The move is steeped deeply in irony, as it was Autodesk itself that came up with IFCs (and object enablers) to solve the problem created by AutoCAD Release 13's user-definable objects (a.k.a. custom objects) -- how to exchange data between AutoCADs that don't understand specific custom objects. Autodesk later handed the troublesome IFCs to an external organization, who, over the decades, expanded IFC to become the de facto exchange format among BIM and AEC programs.
To this day, custom objects continue to dog DWG editors, just as IFC remains an unsatisfactory exchange medium, except that there is nothing that improves on it.
Autodesk's joining of ODA is part mea culpa and part cost savings. As Autodesk said in a blog post today:
In one of my recent posts responding to some of the constructive criticism we’ve received from our architecture customers, we promised to do a better job of listening to our customers, engage in an open dialogue, and do better where we’ve fallen short.
One of the areas highlighted was progress with our products on international data exchange standards, specifically the need to better support IFC, an open file format increasingly used by our AEC customers.
The cost savings come from the ODA charging relatively modest fees to access its APIs and SDKs as compared with other tools providers. Autodesk, I believe, was already using someone else's IFC toolkit, which I suspect may have cost the company more in license fees.

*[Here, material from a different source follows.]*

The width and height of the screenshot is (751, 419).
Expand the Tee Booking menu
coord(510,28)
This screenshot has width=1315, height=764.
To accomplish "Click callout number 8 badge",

Another surprise is that the agreement is for IFCs only, no access to DWG or contributions to the same. As it is Autodesk that defines the DWG format, I would have thought they could -- finally -- start contributing to the ODA, so that there is no longer that six-month lag between Autodesk changing the format and the ODA releasing its APIs to members.
On the other hand, Autodesk is showing less and less interest in AutoCAD. At one time, Autodesk was changing the DWG format every year. Upon complaints from customers and third-party developers, it promised to change it only once every three years. Now the company can go five years and longer with no changes. This is good, as it brings stability to the entire DWG editor industry.
So, perhaps the ODA doesn't need Autodesk's contributions to DWG, especially as it is the ODA has taken the lead in enhancing the DWG format.